RandomUniform#

Versioned name: RandomUniform-8

Category: Generation

Short description: RandomUniform operation generates a sequence of random values from a uniform distribution.

Detailed description:

RandomUniform operation generates random numbers from a uniform distribution in the range [minval, maxval). The generation algorithm is based on an underlying random integer generator that uses either Philox or Mersenne-Twister algorithm. Both algorithms are counter-based pseudo-random generators, which produce uint32 values. A single algorithm invocation returns four result random values, depending on the given initial values. For Philox, these values are key and counter, for Mersenne-Twister it is a single state value. Key and counter are initialized with global_seed and op_seed attributes respectively, while the state is only initialized using global_seed.
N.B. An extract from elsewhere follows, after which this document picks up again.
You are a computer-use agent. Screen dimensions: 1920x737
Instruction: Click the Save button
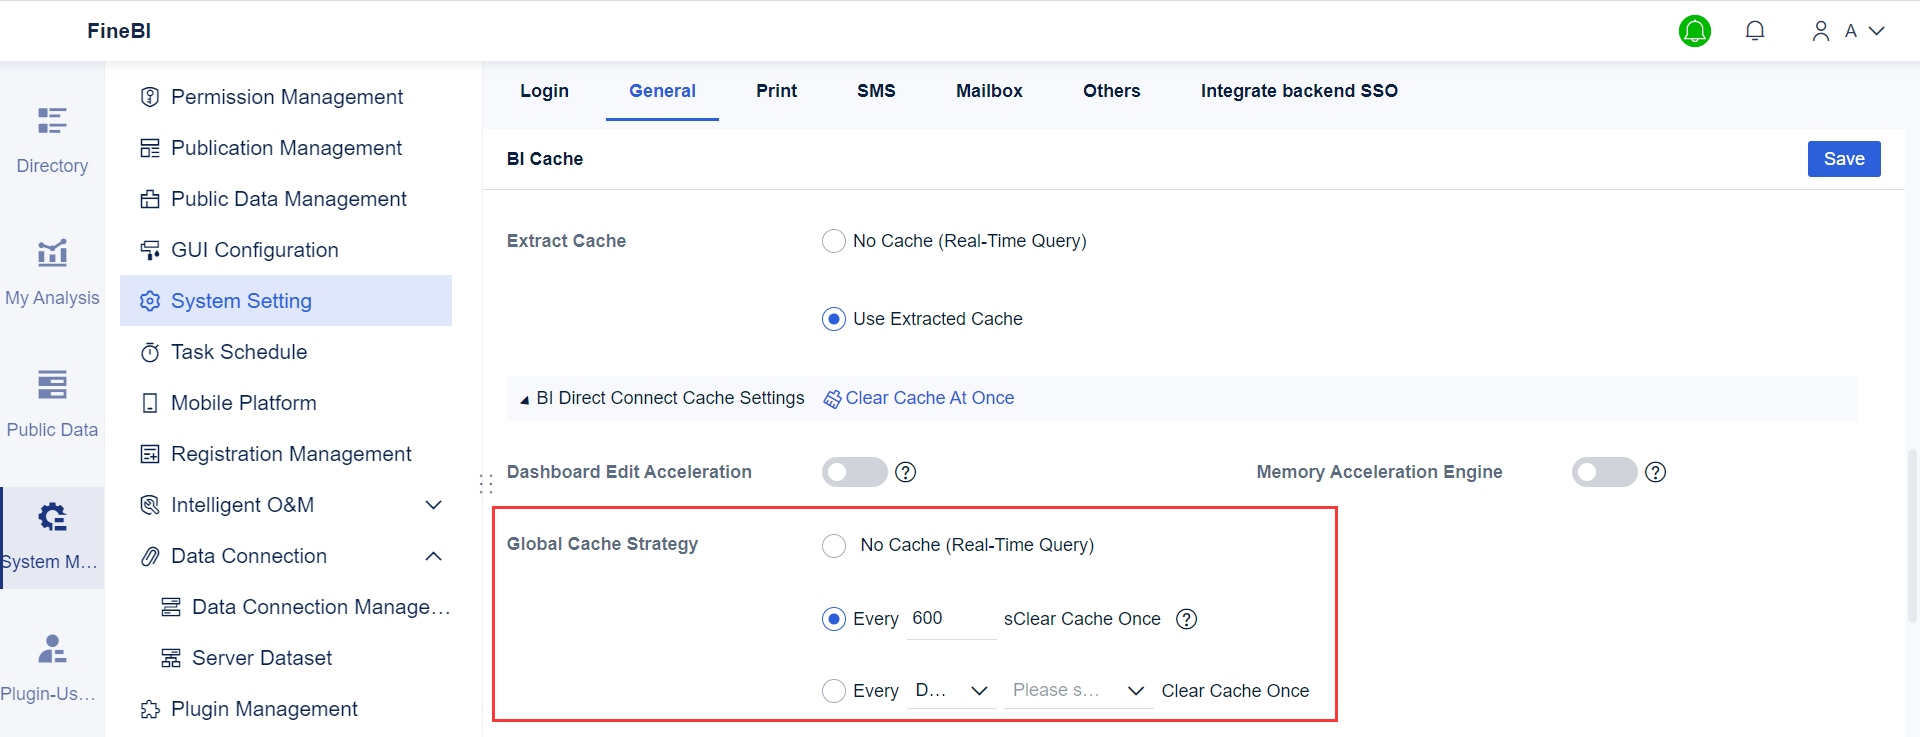point(1843,159)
Algorithm selection allows aligning the output of OpenVINO’s Random Uniform op with the ones available in Tensorflow and PyTorch. The alignment attribute selects which framework the output should be aligned to. Tensorflow uses the Philox algorithm and PyTorch uses the Mersenne-Twister algorithm. For Tensorflow, this function is equivalent to the function tf.raw_ops.RandomUniform(shape, dtype, global_seed, op_seed) when dtype represents a real number, and tf.raw_ops.RandomUniformInt(shape, min_val, max_val, dtype, global_seed, op_seed) for integer types. Internally, both of these functions are executed by tf.random.uniform(shape, min_val, max_val, dtype, global_seed, op_seed), where for floating-point dtype the output goes through additional conversion to reside within a given range.

For PyTorch, this function is equivalent to the torch.Tensor(shape, dtype).uniform_(min_val, max_val) function when dtype represents a real number, and torch.Tensor(shape, dtype).random_(min_val, max_val) for integer types. Internally, both of these functions are executed by torch.rand(shape, dtype) with default generator and layout. The seed of these functions is provided by calling torch.manual_seed(global_seed). The op_seed value is ignored. By default, the output is aligned with Tensorflow (Philox algorithm). T his behavior is backwards-compatible.

If both seed values are equal to zero, RandomUniform generates a non-deterministic sequence.

Philox Algorithm Explanation:

\[\begin{split}key = global\_seed\\ counter = op\_seed\end{split}\]

Link to the original paper Parallel Random Numbers: As Easy as 1, 2, 3.

The result of Philox is calculated by applying a fixed number of key and counter updating so-called “rounds”. This implementation uses 4x32_10 version of Philox algorithm, where number of rounds = 10.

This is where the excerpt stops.